:: Aim ::
In the Records, locate each line containing the word "Expand" and copy those lines.

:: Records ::
- - - - - - -

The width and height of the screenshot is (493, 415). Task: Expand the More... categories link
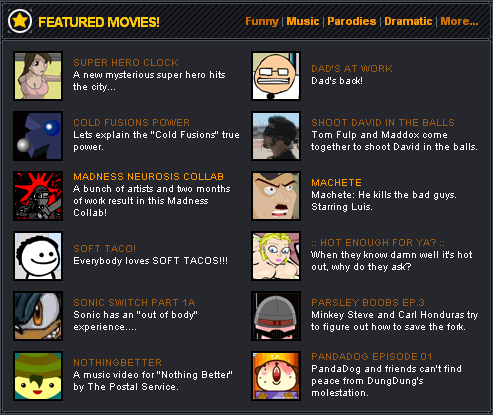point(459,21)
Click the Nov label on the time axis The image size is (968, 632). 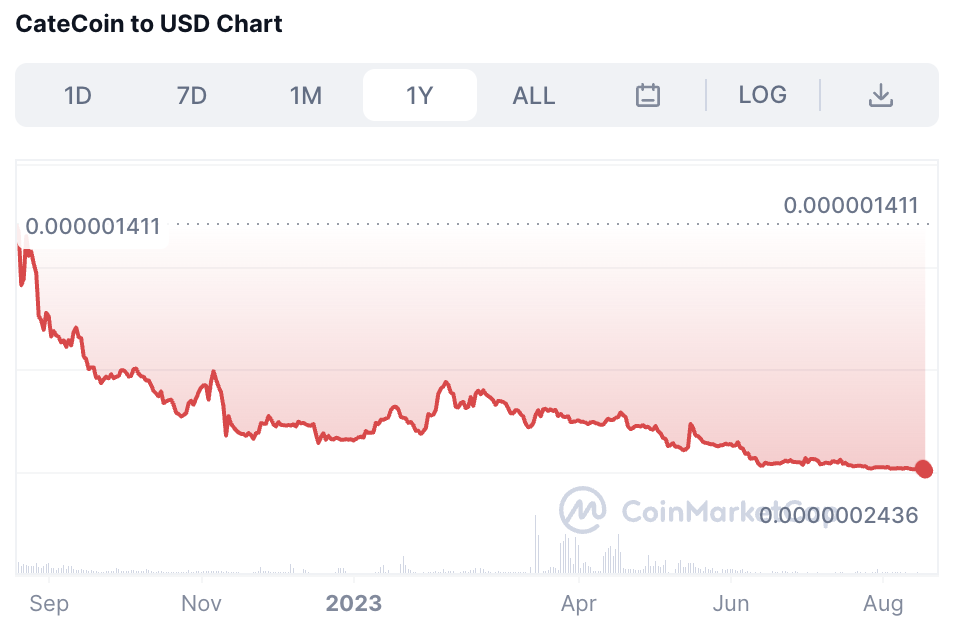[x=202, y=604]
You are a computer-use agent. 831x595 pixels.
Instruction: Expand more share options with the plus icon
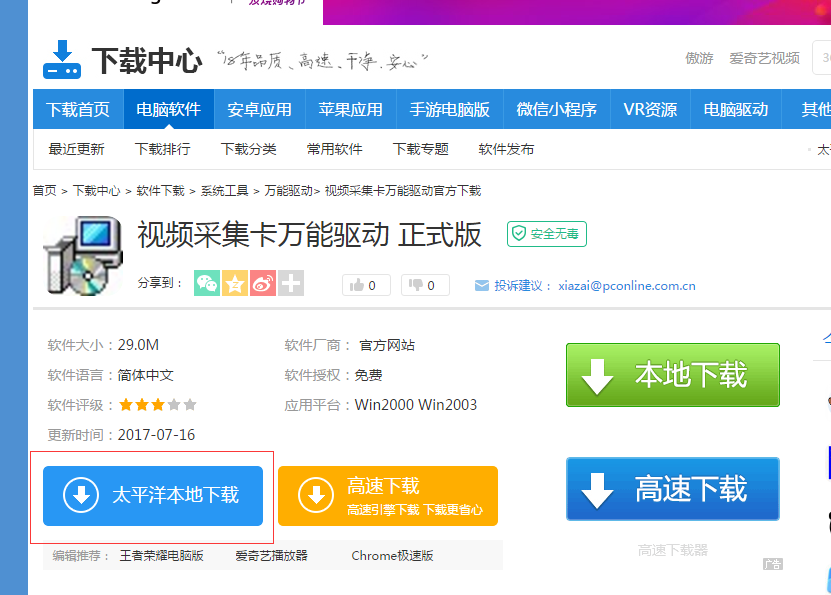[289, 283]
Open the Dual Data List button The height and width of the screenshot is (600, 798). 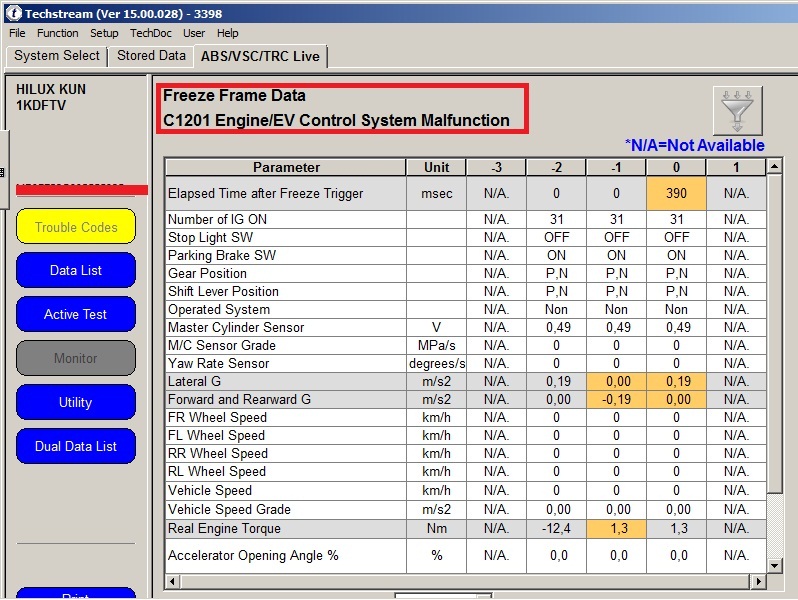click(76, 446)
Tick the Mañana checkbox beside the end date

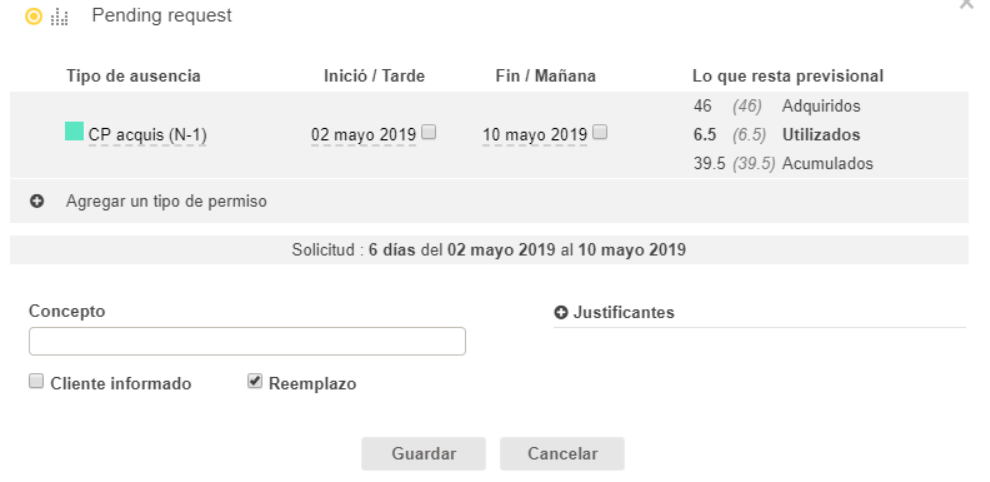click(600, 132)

- - - - - - -

:: Complete response ::
The width and height of the screenshot is (493, 415). Task: Expand the More... categories link
Instruction: Expand more share options with the plus icon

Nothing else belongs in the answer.